Je rappelle que rien n'a été fait pour les collectivités territoriales suite à la crise de 2008. Certains disent aujourd'hui qu'il faudrait rembourser à l'euro près l'impact du Covid sur les collectivités. Mais en 2008, à part le Fonds de compensation pour la TVA (FCTVA), qui constitue une avance de trésorerie, les mesures étaient presque inexistantes, alors même que les DMTO avaient chuté de 30% par exemple. Le FCTVA avait été en outre très contesté par la Cour des Comptes. Les collectivités avaient alors dû augmenter la pression fiscale sur les citoyens et cela s'est traduit en parallèle, au niveau de l'État, par un gel puis une diminution de la Dotation globale de fonctionnement (DGF). À cette époque, les collectivités possédaient toujours des emprunts toxiques, qui ont par ailleurs fragilisé leur trésorerie par rapport à leur niveau actuel.
La santé financière des collectivités est bien meilleure à l'orée de cette crise qu'elle l'était il y a trois ans ou à l'entrée de la crise de 2008. Cette santé financière s'explique d'abord par une excellente gestion de la part de nos élus, dont on ne peut que se féliciter. Les recettes de fonctionnement sont supérieures aux dépenses de fonctionnement. Le soutien de l'État a de plus aidé les comptes des collectivités. Enfin, la fiscalité locale a été particulièrement dynamique ces derniers temps du fait de l'activité économique. Tous ces éléments font que, fin 2019, l'épargne brute des collectivités territoriales était de 39 milliards d'euros contre 28 milliards en 2007. L'endettement demeure assez raisonnable, à hauteur de 4,5%. L'investissement public a augmenté de 12,3% sur la seule année dernière et la trésorerie au 1er janvier 2020 est de 44 milliards d'euros. Les finances sont donc extrêmement saines et peuvent permettre à plusieurs collectivités d'encaisser une partie du choc.
Dans les recommandations que j'ai déjà pu formuler, en phase avec les associations d'élus que j'ai toutes rencontrées, j'ai déjà insisté sur la nécessité de mettre en place une méthodologie très précise pour que tout le monde se mette d'accord sur un plan d'action.

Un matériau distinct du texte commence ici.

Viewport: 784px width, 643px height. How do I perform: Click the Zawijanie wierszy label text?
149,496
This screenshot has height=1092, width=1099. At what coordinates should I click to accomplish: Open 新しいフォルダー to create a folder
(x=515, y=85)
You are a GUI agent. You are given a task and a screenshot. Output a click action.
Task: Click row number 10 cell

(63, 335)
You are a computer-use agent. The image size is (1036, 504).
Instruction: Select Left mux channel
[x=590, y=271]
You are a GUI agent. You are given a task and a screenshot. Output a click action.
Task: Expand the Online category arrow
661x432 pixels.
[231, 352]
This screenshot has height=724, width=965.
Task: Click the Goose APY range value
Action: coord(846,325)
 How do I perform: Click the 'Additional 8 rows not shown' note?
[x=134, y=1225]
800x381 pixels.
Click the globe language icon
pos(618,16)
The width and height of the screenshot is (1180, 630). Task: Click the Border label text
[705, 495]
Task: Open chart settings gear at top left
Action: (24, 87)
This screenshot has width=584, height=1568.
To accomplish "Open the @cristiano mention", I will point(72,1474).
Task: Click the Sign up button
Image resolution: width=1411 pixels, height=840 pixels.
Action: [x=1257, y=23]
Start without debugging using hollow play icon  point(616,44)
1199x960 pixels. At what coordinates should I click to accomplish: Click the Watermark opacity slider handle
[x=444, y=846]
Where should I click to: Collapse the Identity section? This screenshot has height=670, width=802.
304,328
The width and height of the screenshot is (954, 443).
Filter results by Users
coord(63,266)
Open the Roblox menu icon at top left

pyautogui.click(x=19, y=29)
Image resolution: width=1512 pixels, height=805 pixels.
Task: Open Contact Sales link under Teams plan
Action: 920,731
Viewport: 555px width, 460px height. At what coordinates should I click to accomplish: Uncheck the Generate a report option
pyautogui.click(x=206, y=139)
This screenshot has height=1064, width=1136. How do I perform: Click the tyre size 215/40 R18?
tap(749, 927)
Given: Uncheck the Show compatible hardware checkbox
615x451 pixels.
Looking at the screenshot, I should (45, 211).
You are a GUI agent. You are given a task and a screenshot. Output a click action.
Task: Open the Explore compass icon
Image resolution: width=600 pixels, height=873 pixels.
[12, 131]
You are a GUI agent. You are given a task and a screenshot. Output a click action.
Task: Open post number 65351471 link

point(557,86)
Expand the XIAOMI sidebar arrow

Deux scénarios extrêmes se dégagent. Le premier serait de ne rien faire comme en 2008. Cela aurait un impact sur les capacités d'autofinancement des collectivités territoriales à la fin de la crise et cela ne semble pas possible, alors que nous aurons besoin des collectivités pour investir. L'État se doit en outre d'apporter son soutien aux collectivités les plus touchées par cette crise. L'autre scénario est celui de la compensation intégrale, qui ne me paraît pas raisonnable au vu du niveau d'endettement de l'État, alors que les collectivités disposent encore d'une capacité de trésorerie et d'épargne importante. Une telle solution entrerait au demeurant en contradiction avec le principe de libre administration des collectivités territoriales et avec les souhaits d'autonomie financière et fiscale de plusieurs collectivités. Par ailleurs, comme l'a souligné le ministre Sébastien Lecornu, on ne peut pas d'un côté mutualiser les pertes et, de l'autre, individualiser les gains.
Une réponse différente devra être apportée selon l'échelon concerné. Trois niveaux de réponses sont nécessaires pour les communes, les départements et les régions. En effet, l'impact de la crise et le profil des recettes de ces collectivités sont très différents. Pour le bloc communal, l'impact risque d'être plus important en 2020. Les départements connaissent un « effet ciseaux » et leur problème principal risque d'être lié à une explosion des dépenses en matière de protection sociale. Le sujet majeur pour les régions résidera dans l'investissement.